NIDO Petroleum will buy Otto Energy’s 33 per cent stake in the Galoc oilfield, in the Philippines, for US$108 million, after a rival for the stake declined to match the bid.
The acquisition will see Nido wholly acquire Otto’s Galoc Production Company, which holds the stake, in an offer unanimously recommended by the Otto board.
Risco Energy Investments had made an offer of US$101.4 million for the stake in September, but declined to match the Nido offer when asked – leading to the termination of the offer and the refund of its US$10.14 million deposit.
Nido paid Otto a UD$10.8 million deposit and will assume all production rights and liabilities associated with Otto’s 33 per cent working interest with effect from 1 July 2014.
Nido will fund the acquisition through existing cash reserves and debt provided through Bangchak Petroleum Public Company of Thailand – which holds 81.41% of Nido.
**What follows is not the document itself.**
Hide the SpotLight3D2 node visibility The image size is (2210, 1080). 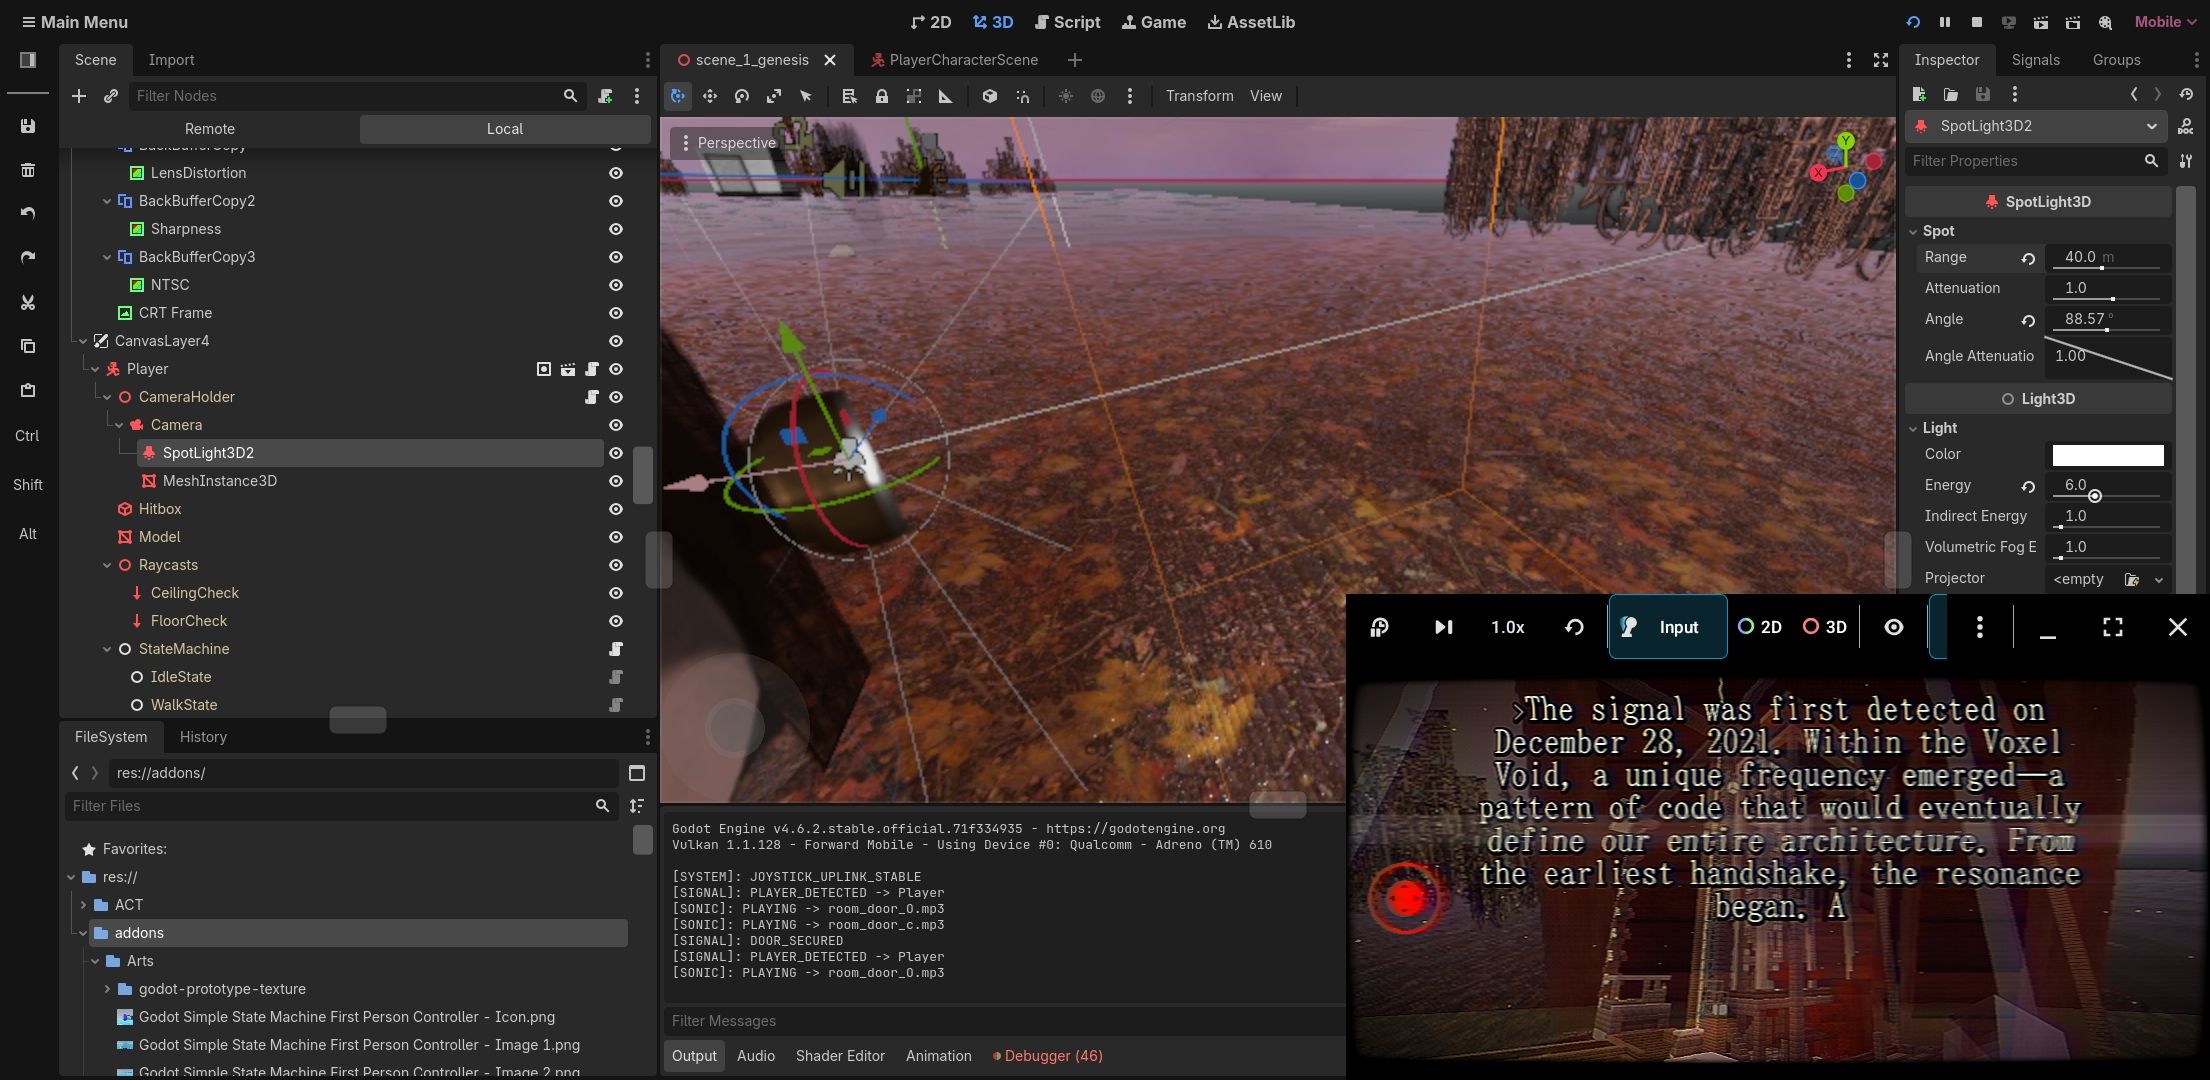pos(616,453)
Nido said its interest in the Galoc oilfield would increase to 55.88% if the offer were accepted, with its production base increasing to more than 4,000 barrels of oil per day.
The company would also become operator of the project.
Nido’s managing director Philip Byrne said acquiring Otto’s stake in Galoc was a logical growth opportunity for Nido and fit neatly with Bangchak’s strategy for the company.
“Nido’s increased participating interest and appointment as operator will also put the company in a controlling position as the joint venture moves forward towards a further potential expansion of the Galoc oilfield,” he said.
Completion of the SPA transaction is conditional on Otto shareholder approval.